Paclitaxel specifically causes apoptosis in FLCN-null tumour cells.

BHD-associated kidney cancers are thought to arise from somatic mutation of the remaining wild type allele of the BHD gene, FLCN, meaning that tumours are genetically distinct from surrounding tissue (Vocke et al., 2005). The phenomenon of synthetic lethality describes the situation where inhibiting a gene, by mutation or with a drug, is lethal to cancer cells with an existing genetic defect, but not in healthy tissue lacking this defect. Targeted therapies are an attractive area of research, as treatments that don’t effect healthy tissue are predicted to cause fewer side effects, and as such synthetic lethal targets have been found in BHD, VHL and HLRCC kidney cancers.

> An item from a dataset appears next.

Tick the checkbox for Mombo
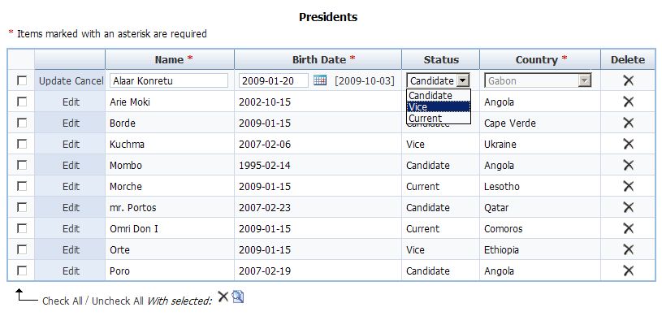 (x=22, y=165)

In 2011, Lu et al. showed that a number of drug compounds caused toxicity in FLCN-null, but not FLCN-expressing cell lines. While Lu et al. concentrated on the drug that proved the most toxic, mithramycin, a recent study has sought to characterise how the drug Paclitaxel – which was the second most potent drug found in the Lu et al. screen – stops the growth of FLCN-null cells (Zhang et al., 2013).

Firstly, the authors used two FLCN-null and FLCN-expressing isogenic cell lines, UOK-257 and ACHN, to confirm that Paclitaxel is more cytotoxic to FLCN-null cells than FLCN-expressing cells. In both cell lines, FLCN-null cells showed increased apoptosis in response to Paclitaxel, in a dose-dependent manner, as shown by TUNEL staining, greater DAPI staining and increased levels of cleaved Caspase  3.

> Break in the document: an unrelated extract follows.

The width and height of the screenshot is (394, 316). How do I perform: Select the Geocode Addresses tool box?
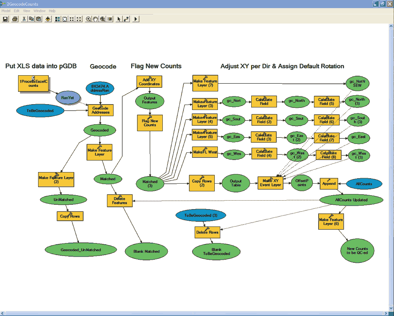(x=100, y=110)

Paclitaxel is also thought to effect autophagy in a cell-dependent manner (Liu et al., 2013, Veldhoen et al., 2013). Additionally, autophagy dysregulation is known to be a common feature in familial kidney cancers, and several studies have suggested FLCN may function in this process, as discussed in this previous blog post. Thus, the authors decided to investigate whether Paclitaxel had any effect on autophagy in FLCN-null cells and how this may modify cellular response to the drug.

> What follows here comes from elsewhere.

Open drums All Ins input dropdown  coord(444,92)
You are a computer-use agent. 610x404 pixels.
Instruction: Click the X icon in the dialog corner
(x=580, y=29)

Indeed, the authors showed that Paclitaxel specifically induces autophagy in FLCN-deficient cells, indicating that FLCN-null cells could develop some resistance to Paclitaxel by recycling unnecessary cellular components for energy. This effect seemed to be mediated by an increase in MEK-ERK signalling, as ERK inhibition reduced autophagy in these cells.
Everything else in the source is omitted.